Le chemin de la réconciliation est encore long en Centrafrique. © Jean-Pierre Campagne/AFP

Un "Forum pour la réconciliation nationale et le dialogue politique" en Centrafrique se tient à Brazzaville du 21 au 23 juillet. Mais ses participants sont divisés et l'on voit mal comment les négociations pourraient aboutir si rapidement.

Quelque 170 responsables centrafricains du gouvernement, du Parlement de transition, des groupes armés, des partis politiques et de la société civile étaient attendus lundi matin à Brazzaville à l’ouverture du "Forum pour la réconciliation nationale et le dialogue politique" qui se tient du 21 au 23 juillet sous l’égide du médiateur congolais Denis Sassou Nguesso. Objectif : "convenir de l’arrêt de toutes les violences", avec la signature d’un "accord de cessation des hostilités, du désarmement des groupes armés et d’un nouveau cadre politique de la transition" qui précéderait un dialogue inter-centrafricain dans le pays et dans les camps de réfugiés, avant un éventuel forum national de réconciliation et de reconstruction en octobre à Bangui.

Mais il y a encore loin de la coupe aux lèvres tant cette nouvelle tentative de réconciliation nationale, organisée par le groupe de contact international sur la Centrafrique (une trentaine de pays ou organisations internationales), semble mal engagée. Les divisions internes régnant au sein des belligérants, tant de la Séléka que des anti-balaka, compliquent les négociations. Quel interlocuteur sera assez représentatif et influent pour engager un processus de paix solide ?

Depuis son exil de Cotonou au Bénin, Michel Djotodia a été récemment réélu à la tête de la Séléka mais il reste "personna non grata" pour la communauté internationale. Noureddine Adam, le n°2 des ex-rebelles, est quant à lui sous le coup des sanctions de l’ONU… Selon nos informations, la délagation de la Séléka devrait être dirigée par Moussa Dhaffane, accompagné de Abdoulaye Hissene, Mahamat Taib Yavoub et Moustapha Sabone, le frère d’Abakar Sabone.

>> Lire : Djotodia a-t-il roulé tout le monde dans la farine ?
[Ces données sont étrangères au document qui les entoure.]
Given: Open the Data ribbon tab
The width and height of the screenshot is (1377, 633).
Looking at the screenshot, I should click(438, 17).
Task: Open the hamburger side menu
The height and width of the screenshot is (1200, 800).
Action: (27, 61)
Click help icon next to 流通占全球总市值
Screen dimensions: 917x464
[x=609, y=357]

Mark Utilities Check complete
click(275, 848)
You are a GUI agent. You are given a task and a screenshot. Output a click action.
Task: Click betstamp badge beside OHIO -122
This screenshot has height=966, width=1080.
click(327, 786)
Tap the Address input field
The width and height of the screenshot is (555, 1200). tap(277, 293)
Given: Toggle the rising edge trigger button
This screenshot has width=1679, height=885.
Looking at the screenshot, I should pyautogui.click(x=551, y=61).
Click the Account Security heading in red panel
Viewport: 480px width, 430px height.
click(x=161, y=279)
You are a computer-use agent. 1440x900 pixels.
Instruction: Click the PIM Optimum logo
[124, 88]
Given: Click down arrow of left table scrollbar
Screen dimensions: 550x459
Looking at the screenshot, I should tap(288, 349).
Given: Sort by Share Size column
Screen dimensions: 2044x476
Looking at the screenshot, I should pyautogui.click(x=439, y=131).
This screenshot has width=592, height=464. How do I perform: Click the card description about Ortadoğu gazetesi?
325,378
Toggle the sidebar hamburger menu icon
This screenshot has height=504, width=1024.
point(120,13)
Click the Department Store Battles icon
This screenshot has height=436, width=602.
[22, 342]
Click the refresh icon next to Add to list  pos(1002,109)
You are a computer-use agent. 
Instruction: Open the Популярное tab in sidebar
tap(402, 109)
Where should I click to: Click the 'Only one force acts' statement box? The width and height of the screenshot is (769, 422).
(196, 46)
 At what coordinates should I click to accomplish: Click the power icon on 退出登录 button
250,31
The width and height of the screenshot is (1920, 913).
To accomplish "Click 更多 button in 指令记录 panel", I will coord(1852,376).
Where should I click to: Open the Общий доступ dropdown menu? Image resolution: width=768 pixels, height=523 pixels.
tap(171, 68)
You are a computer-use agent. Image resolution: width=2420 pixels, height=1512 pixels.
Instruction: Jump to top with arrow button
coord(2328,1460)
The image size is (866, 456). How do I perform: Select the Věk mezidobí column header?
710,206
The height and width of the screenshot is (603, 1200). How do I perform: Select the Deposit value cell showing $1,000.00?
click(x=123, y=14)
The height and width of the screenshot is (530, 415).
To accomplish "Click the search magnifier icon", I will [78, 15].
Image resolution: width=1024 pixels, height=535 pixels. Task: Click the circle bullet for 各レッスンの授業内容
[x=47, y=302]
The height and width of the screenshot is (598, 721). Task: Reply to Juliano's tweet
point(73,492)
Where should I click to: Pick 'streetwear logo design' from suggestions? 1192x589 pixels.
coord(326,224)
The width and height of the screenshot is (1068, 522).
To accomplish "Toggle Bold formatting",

De leur côté, la classe politique et la "société civile" sont, elles, partagées sur l’opportunité d’aller à Brazzaville, certains réclamant que la réunion se tienne à Bangui. Des questions qui risquent "de peser sur sa réussite et sur la mise en œuvre des décisions qui seront prises" à Brazzaville, estime Thierry Vircoulon, directeur du programme Afrique centrale du cercle de réflexion International Crisis Group.

Plusieurs partis politiques et chefs religieux centrafricains – toutes confessions confondues – ont déjà annoncé leur refus de se rendre à Brazzaville, jugeant plus opportun d’organiser le forum dans leur pays. L’interventionnisme des pays de la région pour tenter de régler la crise est mal vécu, qu’il s’agisse du Gabon ou du Tchad, qui ont abrité des sommets n’ayant rien arrangé, ou encore du Congo, dont le président Denis Sassou Nguesso assure la médiation pour la crise centrafricaine au nom de la Communauté économique des États de l’Afrique centrale (CEEAC).

À côté de ses pairs des pays voisins, la présidente de transition de la Centrafrique, Catherine Samba Panza, qui a confirmé sa présence à Brazzaville, en est réduite à un rôle de figurante. "Le refus de certains d’aller à Brazzaville exprime un rejet ou une critique de cette gestion par la région", considérée comme une mise sous tutelle qui a échoué jusqu’à présent, commente Vircoulon. Les pays voisins, eux, manifestent leur exaspération face à une classe politique centrafricaine qu’ils jugent indigente.